(Saved entries)
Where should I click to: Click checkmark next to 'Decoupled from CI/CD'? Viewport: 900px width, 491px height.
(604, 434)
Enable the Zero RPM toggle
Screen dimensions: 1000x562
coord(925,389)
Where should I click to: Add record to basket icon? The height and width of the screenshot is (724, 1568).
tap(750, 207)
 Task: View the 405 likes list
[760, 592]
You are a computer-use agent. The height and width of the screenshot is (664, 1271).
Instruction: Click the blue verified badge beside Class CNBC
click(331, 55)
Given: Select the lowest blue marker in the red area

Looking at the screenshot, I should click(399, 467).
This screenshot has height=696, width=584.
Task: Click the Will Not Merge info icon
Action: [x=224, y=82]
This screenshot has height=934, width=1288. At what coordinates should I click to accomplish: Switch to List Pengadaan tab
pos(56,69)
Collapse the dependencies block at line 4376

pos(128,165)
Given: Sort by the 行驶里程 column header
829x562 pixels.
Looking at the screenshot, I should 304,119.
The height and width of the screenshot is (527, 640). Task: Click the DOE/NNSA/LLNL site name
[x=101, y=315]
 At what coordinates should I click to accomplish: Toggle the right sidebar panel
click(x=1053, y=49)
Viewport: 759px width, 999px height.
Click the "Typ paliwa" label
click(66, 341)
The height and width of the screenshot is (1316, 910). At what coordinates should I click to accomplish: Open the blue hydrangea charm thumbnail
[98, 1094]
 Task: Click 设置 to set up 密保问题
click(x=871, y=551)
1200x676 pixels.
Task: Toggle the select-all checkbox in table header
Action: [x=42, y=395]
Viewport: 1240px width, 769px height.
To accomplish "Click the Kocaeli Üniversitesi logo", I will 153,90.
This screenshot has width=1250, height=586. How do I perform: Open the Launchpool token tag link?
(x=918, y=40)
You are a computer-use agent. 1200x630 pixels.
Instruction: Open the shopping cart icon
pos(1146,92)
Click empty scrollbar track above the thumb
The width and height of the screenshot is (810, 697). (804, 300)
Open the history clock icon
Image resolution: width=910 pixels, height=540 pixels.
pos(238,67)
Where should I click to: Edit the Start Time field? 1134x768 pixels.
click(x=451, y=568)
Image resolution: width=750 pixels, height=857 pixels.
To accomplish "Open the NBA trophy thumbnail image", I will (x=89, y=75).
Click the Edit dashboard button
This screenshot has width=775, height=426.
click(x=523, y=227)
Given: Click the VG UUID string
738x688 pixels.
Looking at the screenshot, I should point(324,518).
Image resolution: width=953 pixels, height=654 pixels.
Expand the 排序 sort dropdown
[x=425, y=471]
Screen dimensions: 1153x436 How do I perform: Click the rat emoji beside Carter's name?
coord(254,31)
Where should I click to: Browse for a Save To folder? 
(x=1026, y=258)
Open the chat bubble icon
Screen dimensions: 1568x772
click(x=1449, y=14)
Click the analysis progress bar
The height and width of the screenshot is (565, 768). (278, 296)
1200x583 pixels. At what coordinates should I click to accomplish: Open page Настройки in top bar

* **ACTION ITEM**
Write out once more the lines above beginning at the line with "Image resolution: width=750"; continue through the final line and stop there.

* **WRITTEN ANSWER**
Image resolution: width=750 pixels, height=857 pixels.
To accomplish "Open the NBA trophy thumbnail image", I will (x=89, y=75).
Click the Edit dashboard button
This screenshot has width=775, height=426.
click(x=523, y=227)
Given: Click the VG UUID string
738x688 pixels.
Looking at the screenshot, I should point(324,518).
Image resolution: width=953 pixels, height=654 pixels.
Expand the 排序 sort dropdown
[x=425, y=471]
Screen dimensions: 1153x436 How do I perform: Click the rat emoji beside Carter's name?
coord(254,31)
Where should I click to: Browse for a Save To folder? 
(x=1026, y=258)
Open the chat bubble icon
Screen dimensions: 1568x772
click(x=1449, y=14)
Click the analysis progress bar
The height and width of the screenshot is (565, 768). (278, 296)
1200x583 pixels. At what coordinates should I click to accomplish: Open page Настройки in top bar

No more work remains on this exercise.